An international team of investigators has found evidence suggesting that early in the course of MS, nerve cells, and not just their myelin insulation, show signs of damage by leaving traces of nerve cell proteins in the spinal fluid. The investigators, led by Steven Schutzer, MD, at Rutgers University New Jersey Medical School, sought to better understand which brain regions are initially targeted in MS. Understanding initial events in the development of MS may suggest ways to develop more effective therapies. The study, funded by the National Institutes of Health, was published on September 10, 2013 in the online free-access journal PLoS One
MS involves immune system attacks to the brain and spinal cord. Nerve fibers and nerve cells may also be damaged, leading to long-term deficits in people with MS. Understanding the sequence of events that lead to nervous system damage would offer insights into the cause of MS and new targets and tools for the development of better treatments.
The “white matter” in the brain consists of nerve fibers, which transmit messages to, from, and throughout the brain, and myelin. Myelin, the fatty substance that surrounds and protects nerve fibers, is white in color and is a major target of the immune system in MS. The “gray matter” in the brain includes the nerve cells and several associated structures. Recent research suggests that the gray matter is also a target of MS attacks, but it has not been clear how early in the disease this may occur.

• Exercises to complete
[a] According to the text on MS research, who led the team of investigators?
[b] For each statement, say whether it agrees with the text on MS research, and back up each yes or no by quoting the words from the text that decide it.
(i) The National Institutes of Health paid for the study.
(ii) Myelin is gray in color.
(iii) It has long been clear how early in MS the gray matter comes under attack.
[c] Write the next part of the text on MS research, starting after its last sentence.
The rows play no part in what follows.

• Provided data
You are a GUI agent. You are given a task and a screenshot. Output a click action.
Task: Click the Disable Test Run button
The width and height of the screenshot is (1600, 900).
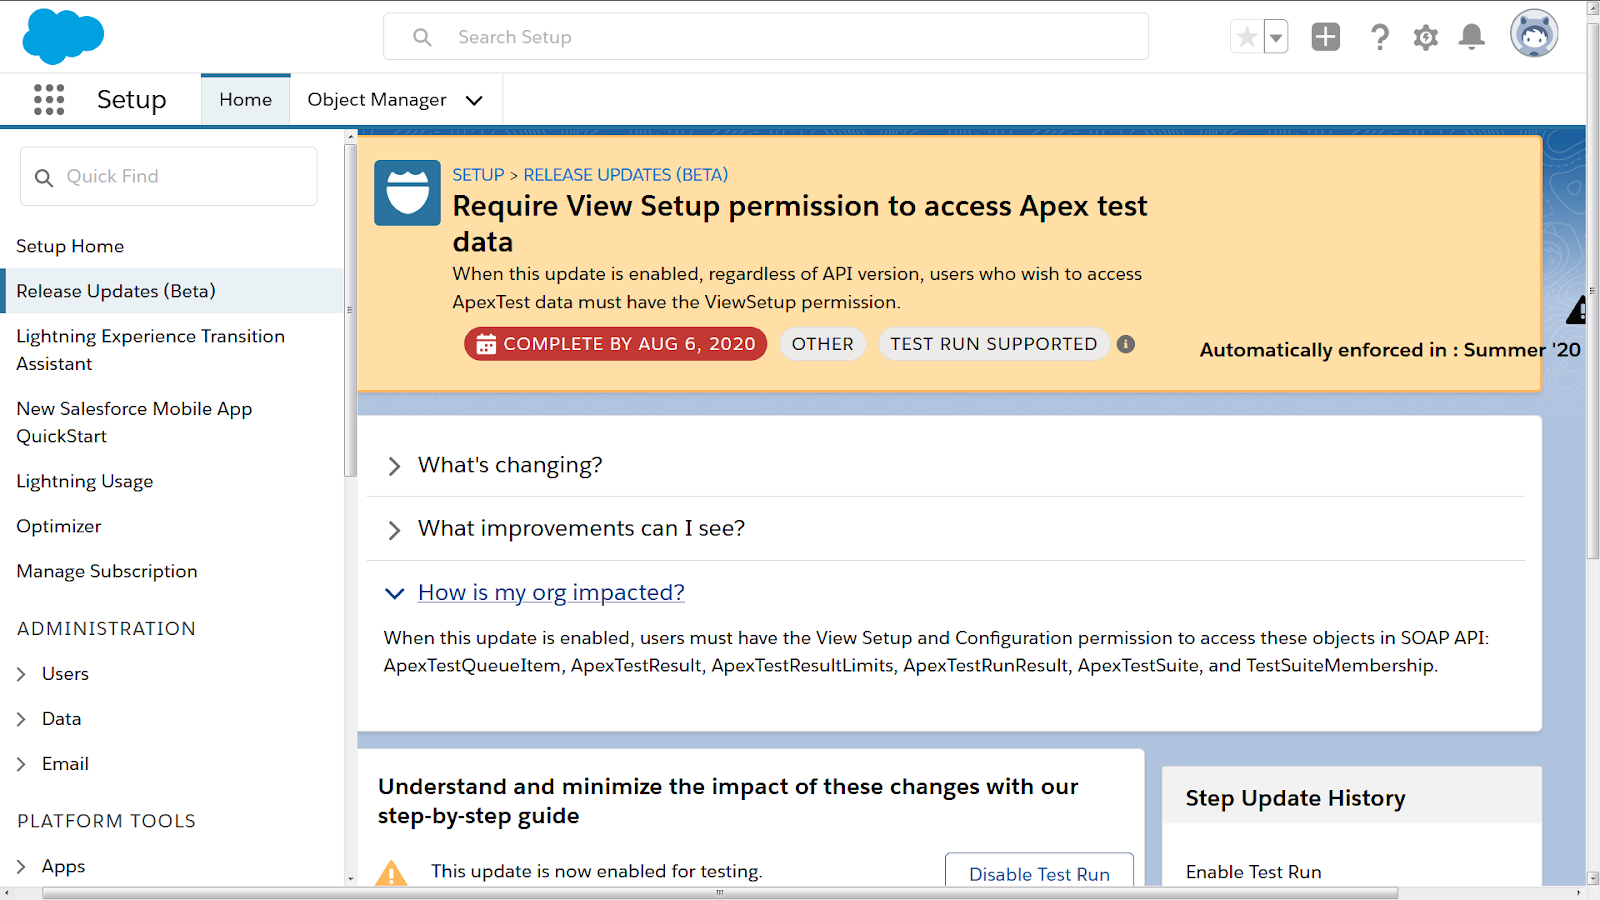[1039, 873]
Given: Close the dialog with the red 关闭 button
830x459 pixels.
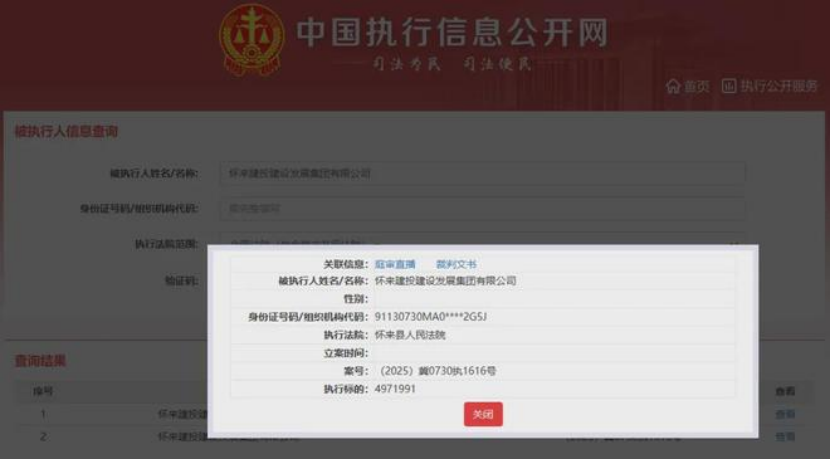Looking at the screenshot, I should coord(483,414).
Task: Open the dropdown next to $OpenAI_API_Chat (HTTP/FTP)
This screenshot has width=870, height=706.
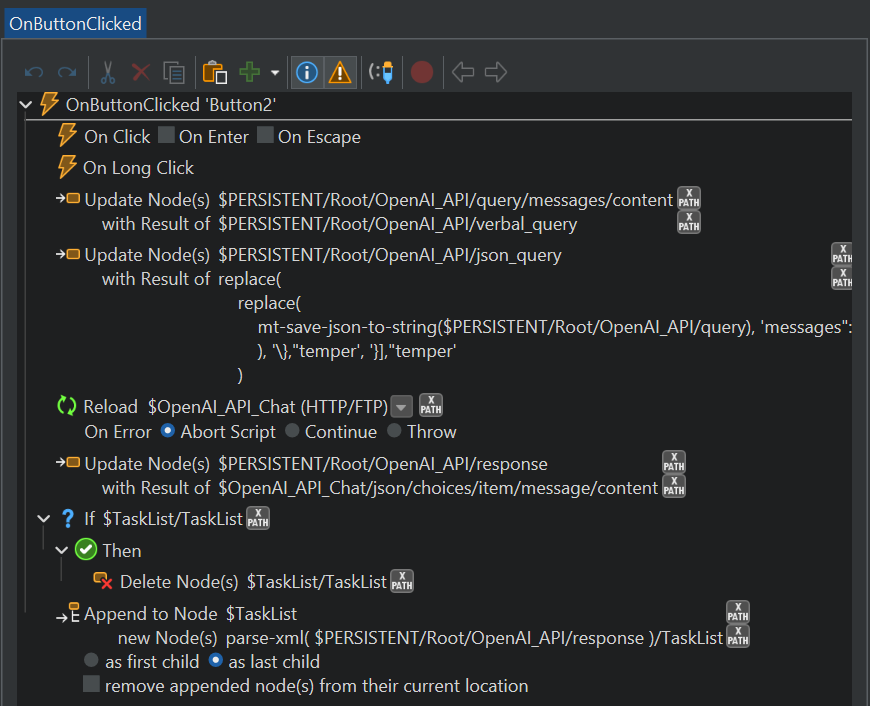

• Answers by task
[a] Steven Schutzer, MD, at Rutgers University New Jersey Medical School.

[b]
(i) Yes: "The study, funded by the National Institutes of Health"
(ii) No: "is white in color"
(iii) No: "it has not been clear how early in the disease this may occur."

[c]
Dr. Schutzer and his team looked at samples of spinal fluid, the liquid that surrounds the brain and spinal cord and that is obtained when someone undergoes a spinal tap. They compared spinal fluid from 6 healthy people, 12 people with definite relapsing-remitting MS, and 9 people with clinically isolated syndrome (CIS), which is a first neurological attack that often develops into MS. The people with CIS in this study later went on to develop definite MS, so their samples represent early MS, and the samples from people with relapsing MS represent later, well-established MS.
Dr. Schutzer and colleagues analyzed the proteins present in the spinal fluid samples and looked for differences among the three groups. The team found differences in protein content between samples from people with CIS and those with established relapsing MS. White matter proteins were similar between them, but those with CIS had evidence of gray matter proteins that may indicate debris from attacks to nerve cells. The researchers conclude that finding gray matter components in the spinal fluid of first-attack patients provides additional evidence for the idea that gray matter regions of the brain may be targeted early in the course of MS.
This study involved small numbers of patient samples, and as such its results are preliminary. Further studies will be needed to confirm these results, and to determine whether the immune system specifically targets gray matter components during the initial attack that eventually leads to MS.
The National MS Society is supporting studies aimed at understanding early events and pathology of MS, such as high-powered imaging studies exploring MS lesions in the gray matter, and studies to identify spinal fluid and blood markers that may serve as early indicators of disease activity. One example is a study by Dr. Gavin Giovannoni at University College London, testing the ability of a protein (neurofilament) in spinal fluid to serve as a signal that shows whether a therapy being tested for secondary-progressive MS can protect the nervous system from damage. If the spinal fluid test is a success, it would speed the search for treatments to stop MS progression.